Derrick: Do you feel that signature-based detection is going to be a thing of the past some day?
Marcin: It’s already gone. Our approach is a hybrid one with signatures and heuristics, where each supports the other. The days of pure definition-based removal are long gone. Amateurs are using that now to make quick and easy malware. But if you look at all the sophisticated malware out there – the rootkits, for example – the nature of polymorphism is the scariest aspect of all this. And most major malware is using it these days.
For example, you may get hit with malware from a website claiming to offer keygens. You attempt to remove part of the infection, but the malware itself is so advanced that it will regenerate on its own and replace the missing files with fresh ones. You can’t even nuke these infections piece by piece anymore.
Derrick: Where do you see as being the largest source of infections today?
Marcin: It’s tough to answer, but social media is definitely the hottest one on the rise. The reason being is that with social media, it’s so easy to play off emotion to easily spread infections. You can post a link on a friend’s page saying “Hey, here is a photo of you – click to check it out” and by human nature, we are more likely to click on it as opposed to if we received it in an email.
Even if 10% of your friends click on it, and those friends of friends then see, it can spread very very quickly. That’s definitely on the rise and honestly a genius idea for how to spread malware.
Exploits from Java and Adobe are ones that are sticking around, too. The bad guys keep finding holes in this combination of software. The final big source of infection is still from people knowingly going to torrent and P2P websites, infecting themselves very easily.
Derrick: We now know that the upcoming Windows 8 is going to offer a bevy of security improvements such as Secure Boot.

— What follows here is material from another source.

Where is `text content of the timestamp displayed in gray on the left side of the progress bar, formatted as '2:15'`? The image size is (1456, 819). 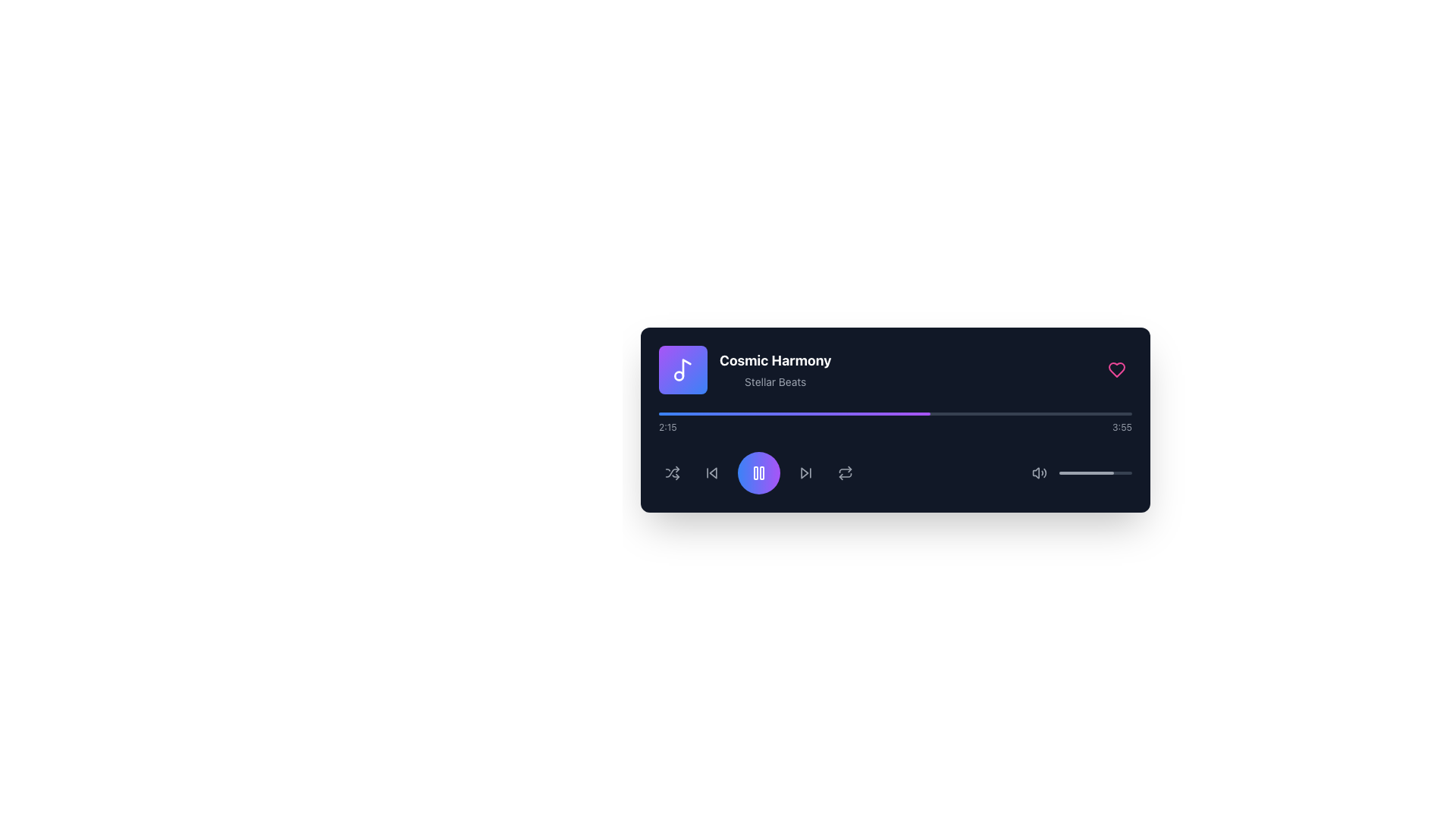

Is this going to pose an issue to Malwarebytes in the short or longer term in regards to functionality/capability?
Marcin: I don’t think it will pose too much of an issue honestly. We will work with Microsoft to ensure our product is as effective as possible. But what I fear is that with all of this deep-rooted security, we may actually see fewer, albeit bigger-impact breaches that will be harder to clean up and cause potentially more damage than what we see today. But it’s hard to predict that far out.
Derrick: There are a few top competitors out there alongside Malwarebytes Anti-Malware. What do you feel is the single feature that sets your product apart form the rest?
Marcin: There’s a lot of cool things that we offer in our software product (scheduled scanning, small updates, dual-protection modules, etc.) But the best way we differentiate ourselves is if you have an infection that Anti-Malware cannot remove, you can come to our forums and we will help you remove it for free. This is even if you are not a paying customer, and is just one of the perks that comes with our product.
Something also has to be said for our detection rates and removal success rates. This is how we grew to where we are; we are very comprehensive in our detection & removal approach.
But most important is our community approach to solving malware problems. When I had issues with an infection years ago, I will always remember how I came to a security forum to get help, and people had open arms. So I have a strong belief in this method of helping others.
Derrick: Knowing that Technibble is a place where IT professionals come for advice, is there anything you want to share with everyone as a final word?
Marcin: I think the best way to close out this discussion would be to open up the floor, so to say, to all the Technibble followers. What is it that you want to see in Malwarebytes Anti-Malware? What suggestions do you have for us? We’re very interested in hearing from the community that uses our product religiously – so please leave your suggestions in the comments area below!
Note: The original interview with Marcin took place on October 23, 2012. This interview transcript was edited for length considerations and editorial clarity.